[Source data]
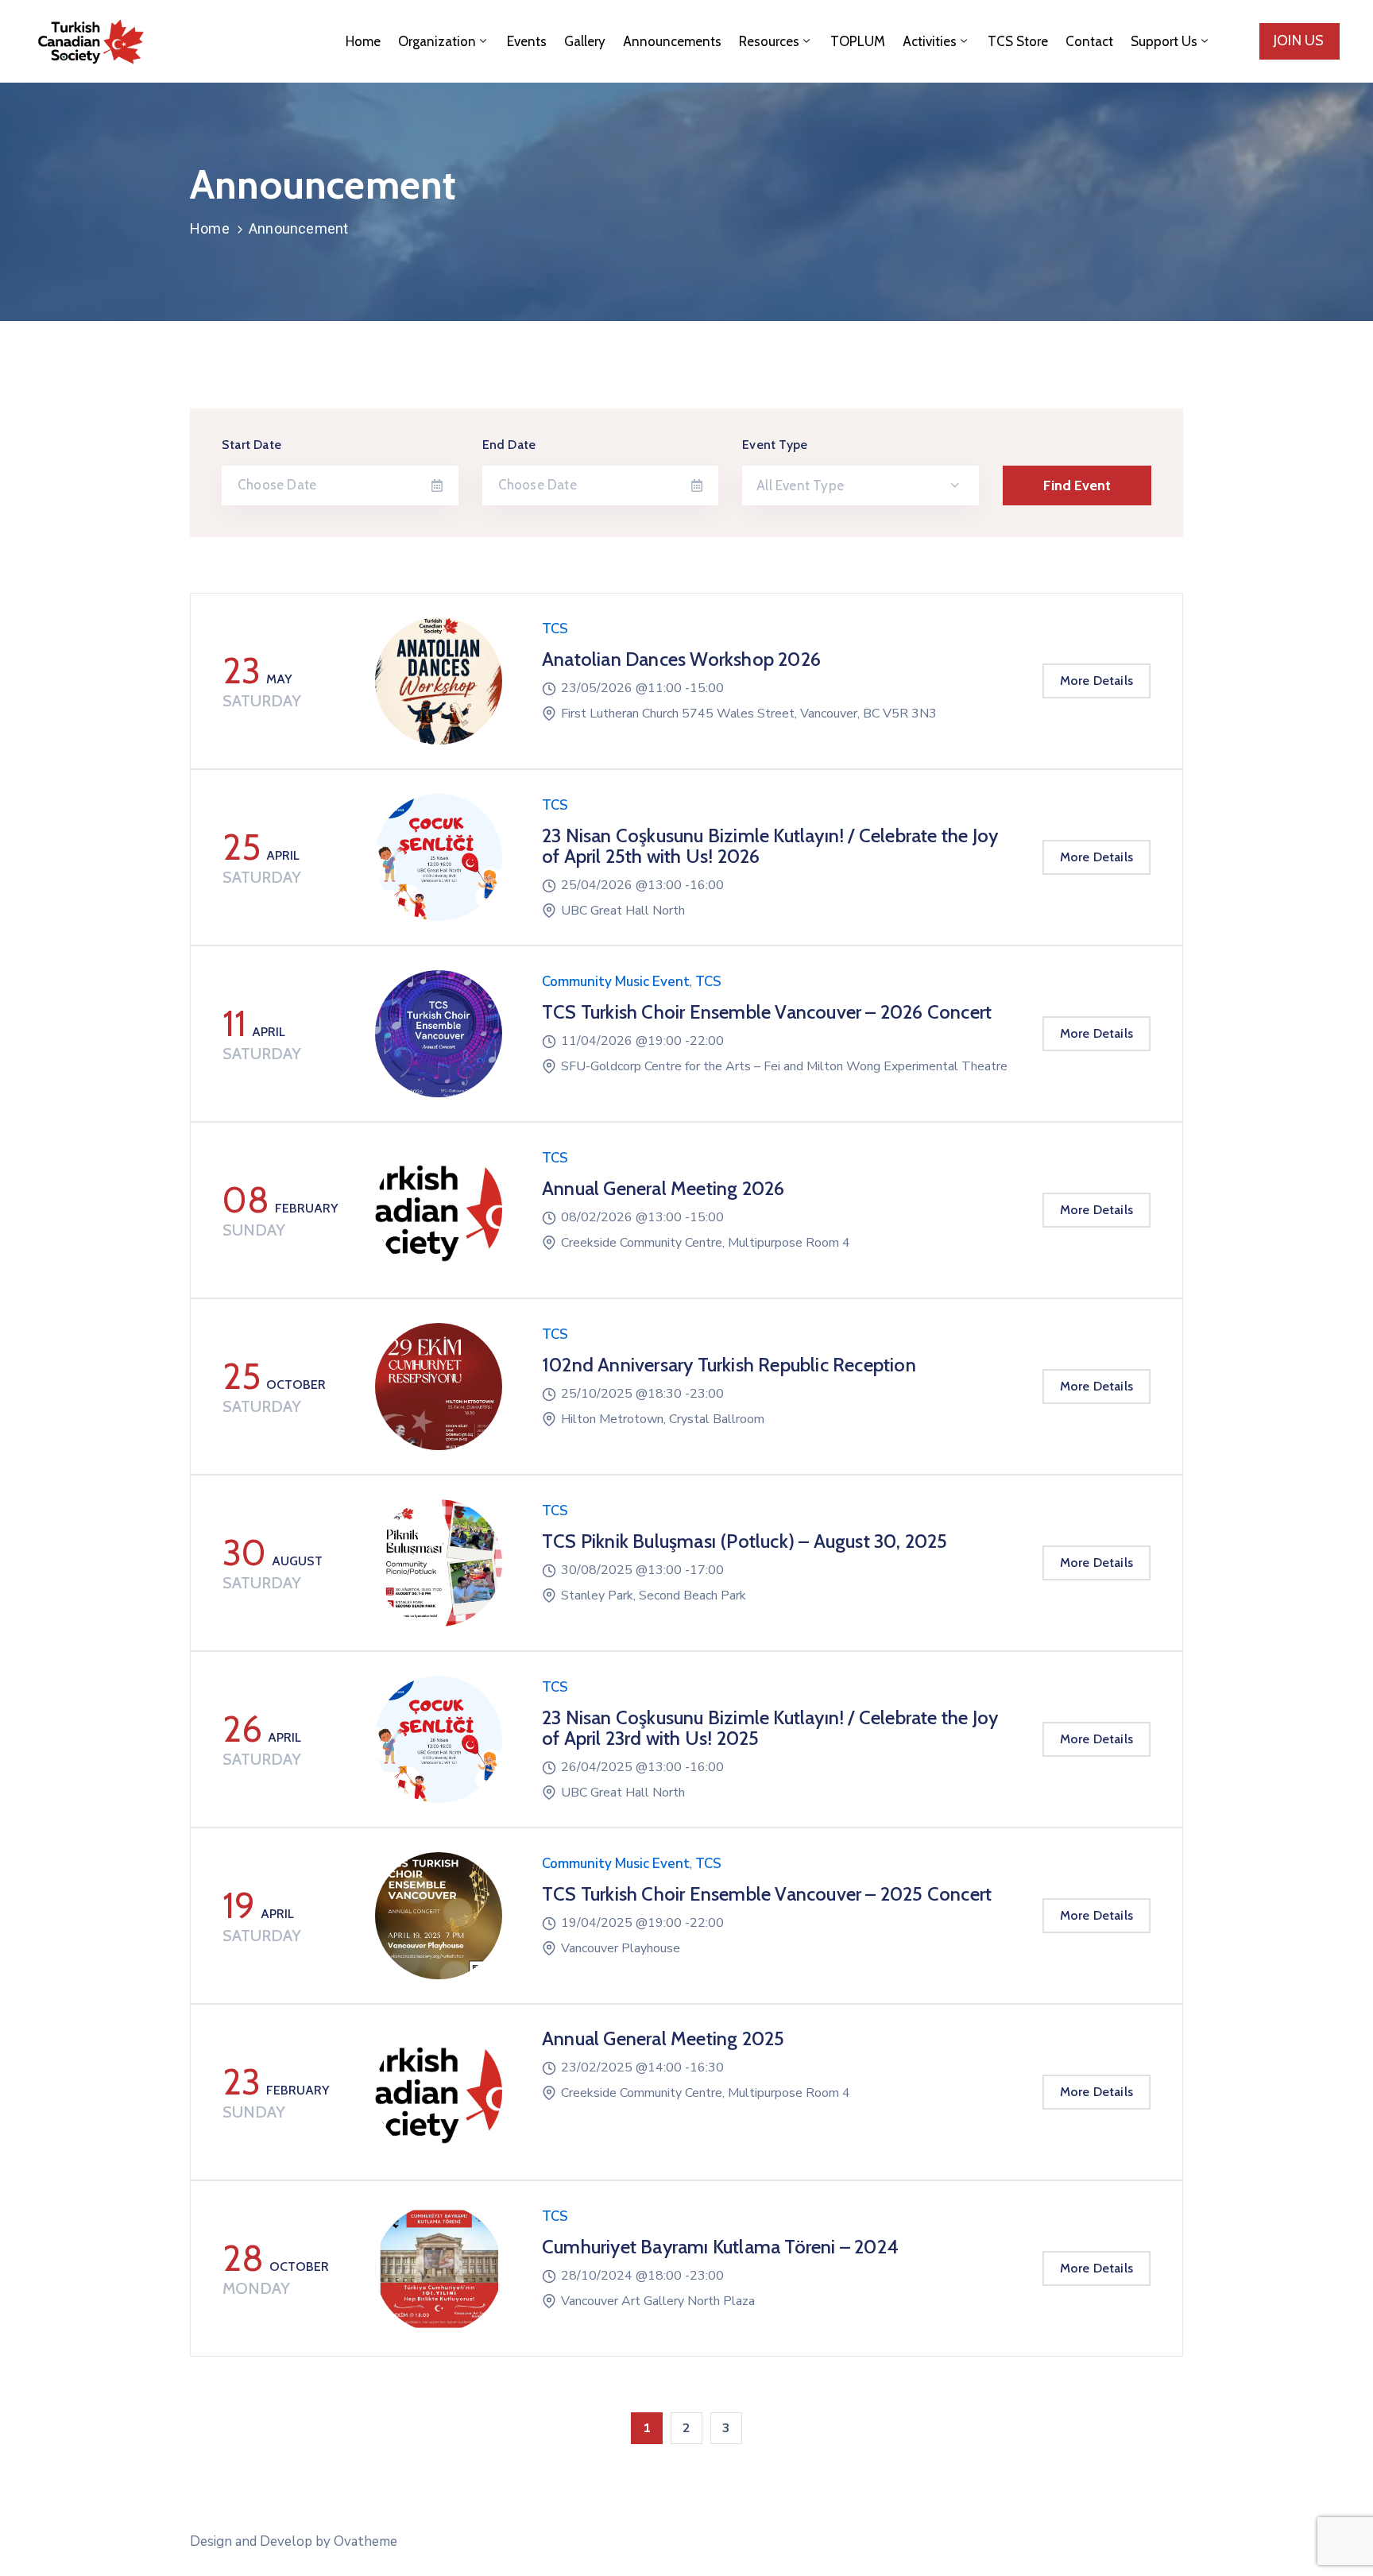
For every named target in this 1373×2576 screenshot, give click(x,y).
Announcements (672, 41)
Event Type (774, 444)
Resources (769, 41)
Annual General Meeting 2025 (663, 2038)
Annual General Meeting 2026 (663, 1188)
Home (363, 41)
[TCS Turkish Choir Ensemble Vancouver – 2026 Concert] (438, 1033)
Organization (437, 41)
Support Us (1164, 41)
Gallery (584, 41)
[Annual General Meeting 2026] (438, 1210)
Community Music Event (616, 982)
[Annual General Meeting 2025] (438, 2092)
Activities (930, 41)
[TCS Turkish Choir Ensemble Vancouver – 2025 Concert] (438, 1915)
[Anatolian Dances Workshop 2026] (438, 681)
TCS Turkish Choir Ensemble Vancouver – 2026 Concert (767, 1011)
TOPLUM (857, 41)
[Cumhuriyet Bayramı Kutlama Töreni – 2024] (438, 2268)
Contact (1089, 41)
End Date (509, 444)
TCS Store (1018, 41)
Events (527, 41)
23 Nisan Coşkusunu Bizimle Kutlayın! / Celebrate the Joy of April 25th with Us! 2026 (770, 846)
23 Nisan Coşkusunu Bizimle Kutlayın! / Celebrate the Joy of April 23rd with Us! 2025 (770, 1728)
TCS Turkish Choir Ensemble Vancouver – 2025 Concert (767, 1893)
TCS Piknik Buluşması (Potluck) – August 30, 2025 (745, 1541)
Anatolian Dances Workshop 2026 (681, 659)
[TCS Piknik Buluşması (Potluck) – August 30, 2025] (438, 1562)
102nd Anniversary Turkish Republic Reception (729, 1364)
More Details (1096, 680)
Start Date (251, 444)
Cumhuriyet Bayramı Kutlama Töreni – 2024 (720, 2246)
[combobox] (860, 485)
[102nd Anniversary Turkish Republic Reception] (438, 1386)
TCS (555, 629)
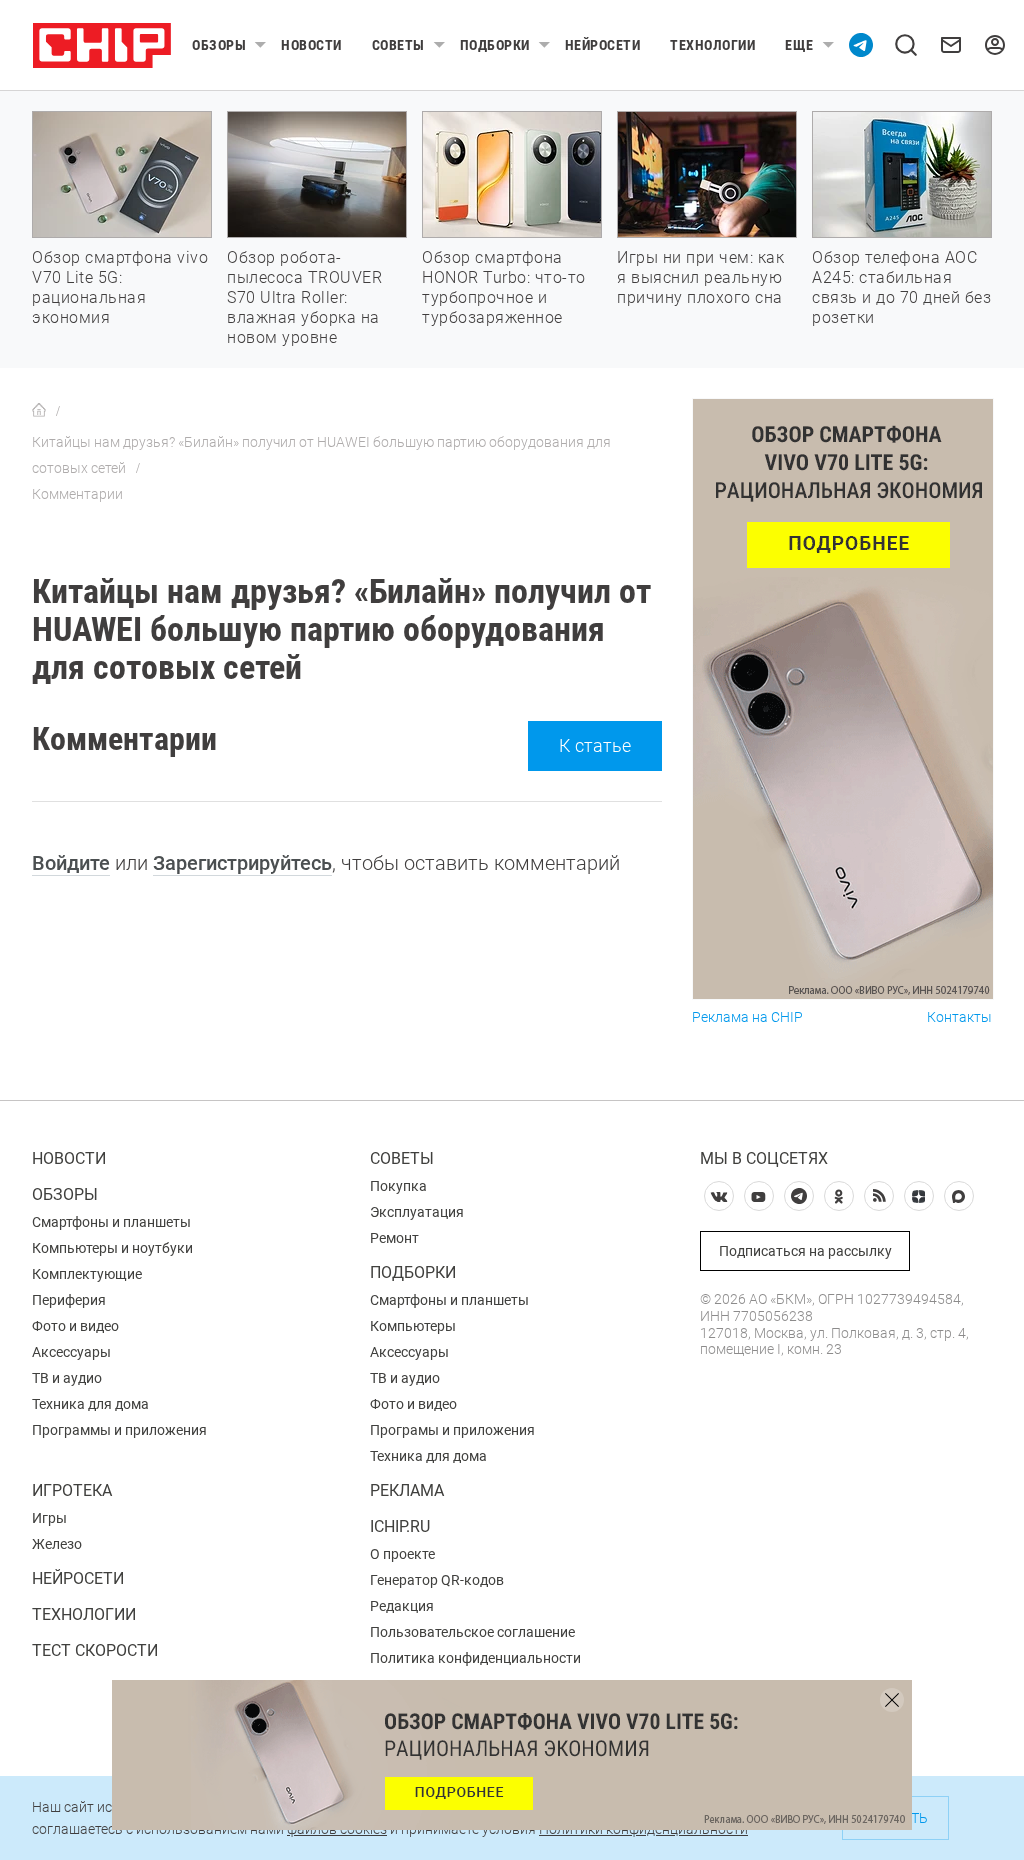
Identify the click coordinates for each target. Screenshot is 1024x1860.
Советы (398, 45)
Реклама (407, 1490)
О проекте (402, 1554)
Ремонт (394, 1238)
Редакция (402, 1606)
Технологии (712, 45)
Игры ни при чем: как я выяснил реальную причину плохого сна (700, 277)
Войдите (71, 863)
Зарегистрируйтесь (242, 863)
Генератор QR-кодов (437, 1580)
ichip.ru (400, 1526)
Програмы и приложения (452, 1430)
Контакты (959, 1017)
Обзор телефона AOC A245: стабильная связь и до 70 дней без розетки (901, 287)
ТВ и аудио (67, 1378)
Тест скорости (95, 1650)
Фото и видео (75, 1326)
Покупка (398, 1186)
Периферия (69, 1300)
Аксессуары (71, 1352)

▸ **REQUIREMENT**
With the line containing "О проекте (402, 1554)" as the first, output each line through the final line of the entries above, exactly.

▸ **TASK ANSWER**
О проекте (402, 1554)
Ремонт (394, 1238)
Редакция (402, 1606)
Технологии (712, 45)
Игры ни при чем: как я выяснил реальную причину плохого сна (700, 277)
Войдите (71, 863)
Зарегистрируйтесь (242, 863)
Генератор QR-кодов (437, 1580)
ichip.ru (400, 1526)
Програмы и приложения (452, 1430)
Контакты (959, 1017)
Обзор телефона AOC A245: стабильная связь и до 70 дней без розетки (901, 287)
ТВ и аудио (67, 1378)
Тест скорости (95, 1650)
Фото и видео (75, 1326)
Покупка (398, 1186)
Периферия (69, 1300)
Аксессуары (71, 1352)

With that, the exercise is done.